Insomma, quando si vive porta a porta i dispetti sono molto più facili da compiere, e da qui alle molestie o alle minacce il passo è breve. Nella prospettiva della vittima, è molto più grave essere molestata o minacciata dal vicino che incontra tutti i giorni (o comunque vede di continuo affacciandosi dalla finestra, o sente dietro al muro anche di notte) piuttosto che da un estraneo incontrato occasionalmente.

Nello stalking condominiale non bisogna fare molta fatica per incontrare la vittima e così avere occasione di molestarla e minacciarla direttamente. Ciò caratterizza la fattispecie in modo molto più ampio e diverso rispetto allo stalking “classico”, come ad esempio quello che commette chi tempesta di messaggi e telefonate la persona oggetto dei suoi desideri sentimentali e sessuali o si apposta nei luoghi da ella abitualmente frequentati (casa, palestra, ufficio, ecc.) per incontrarla e tentare l’approccio, in modo per lei sgradito e molesto o addirittura violento.

Quante minacce e molestie servono per diventare stalking?

Lo stalking in condominio richiede una  serie di condotte ripetute nel corso del tempo; ma in concreto quanti episodi di minacce o molestie occorrono per far ritenere integrato questo reato? La giurisprudenza della Cassazione [1] lo configura come reato «eventualmente abituale», quindi per configurare il delitto di stalking bastano, al limite, due sole condotte di molestie o di minacce. E questo, secondo i giudici della Suprema Corte, vale anche quando le condotte sono state compiute in un arco di tempo molto ristretto, addirittura nella stessa giornata; ma in tal caso occorre che si tratti di «atti autonomi» (non, dunque, di una prosecuzione dell’episodio precedente) e che la loro reiterazione sia la «causa effettiva» di uno degli eventi considerati dalla norma incriminatrice, e cioè la produzione di uno stato di ansia o paura o il costringimento della vittima a cambiare le proprie abitudini di vita.

Stalking condominiale: un caso concreto

In una recente sentenza della Corte d’Appello di Milano [2] che ha fatto applicazione di questi principi, le minacce e le molestie che sono state ritenute di gravità e di persistenza tale da far ritenere pienamente integrato lo stalking condominiale (cui si sono aggiunte le lesioni personali) consistevano in singoli e specifici episodi di minacce di morte (con frasi del tipo: “ti ammazzerò, stai attento perché i miei amici hanno delle pistole e ti faranno fare una brutta fine”) e di lanci di acqua mentre la persona offesa passava di sotto (in un’occasione c’era stato l’annaffiamento delle finestre del suo appartamento con una pompa di irrigazione, provocando un allagamento e danneggiando il parquet); a ciò si erano aggiunte diverse aggressioni verbali e fisiche, compiute nelle scale del palazzo e nei pressi dei box auto; la vittima era stata anche inseguita dal persecutore mentre attraversava gli spazi condominiali.

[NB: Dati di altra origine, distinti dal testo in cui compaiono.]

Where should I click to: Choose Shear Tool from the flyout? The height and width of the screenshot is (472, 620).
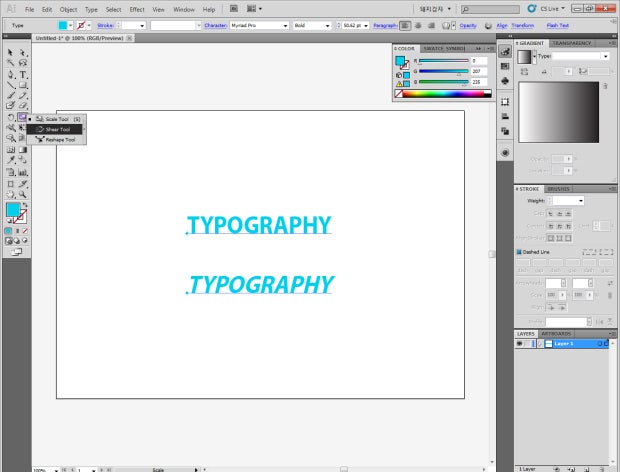click(x=59, y=129)
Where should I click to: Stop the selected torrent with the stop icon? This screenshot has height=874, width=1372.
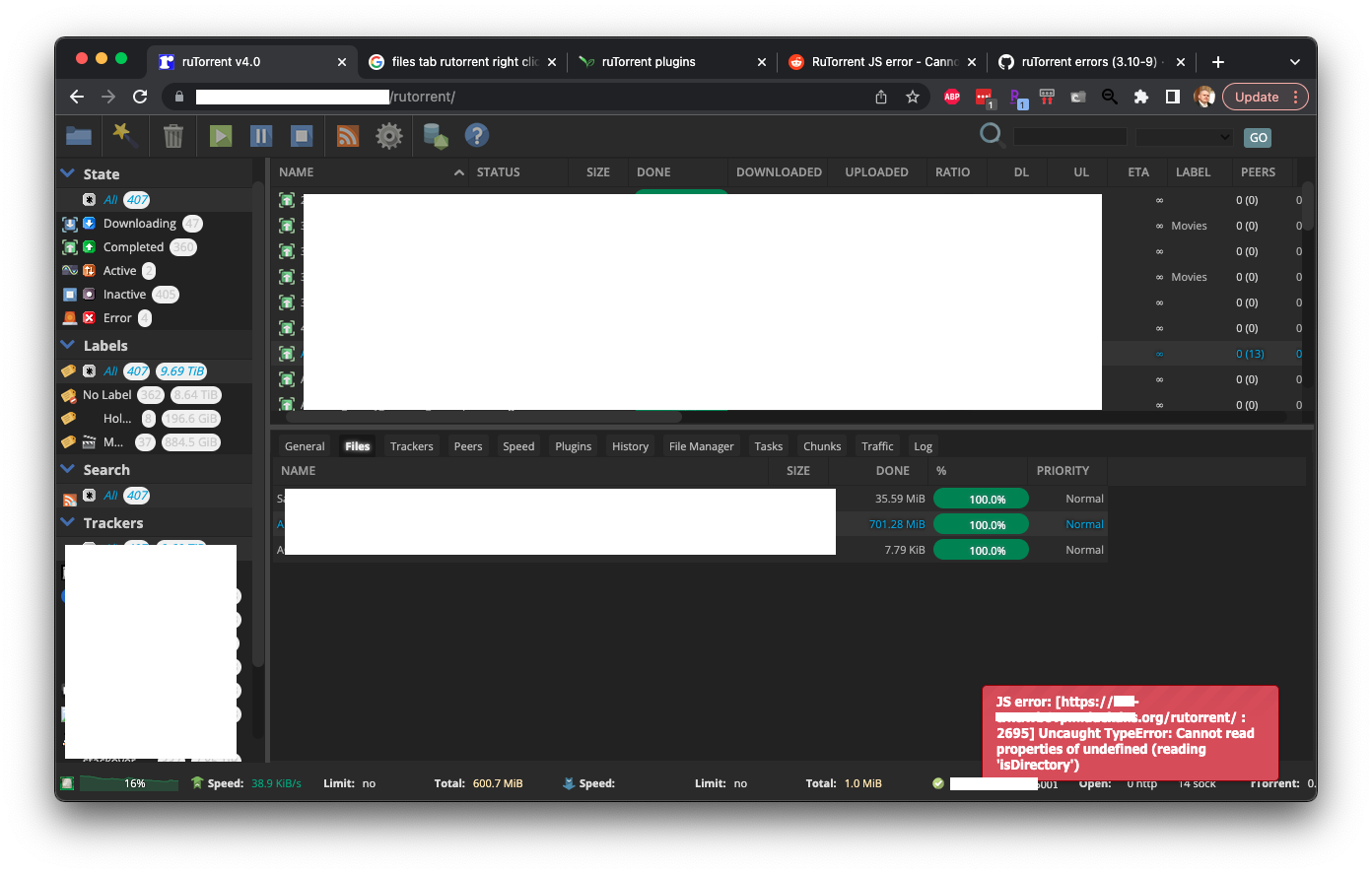(301, 135)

Con tutte queste condotte, la vittima di stalking era stata costretta a usare le scale e l’ascensore della palazzina adiacente per arrivare a casa senza incontrare il suo persecutore, e a trascorrere i fine settimana fuori città per riprendersi dallo spavento e dallo stress: in ciò consisteva l’alterazione delle proprie abitudini di vita, cui si aggiungeva l’inevitabile stato di ansia e paura. Quindi, i giudici milanesi hanno ritenuto sussistenti tutti gli elementi costitutivi del delitto di stalking e hanno condannato il persecutore.


note

[1] Cass. sent. n. 28340/2019, n. 54290/2016, n. 38306/2016, n.33563/2015 e n. 46331/2013.

[2] C. App. Milano, sent. n. 4256/2022.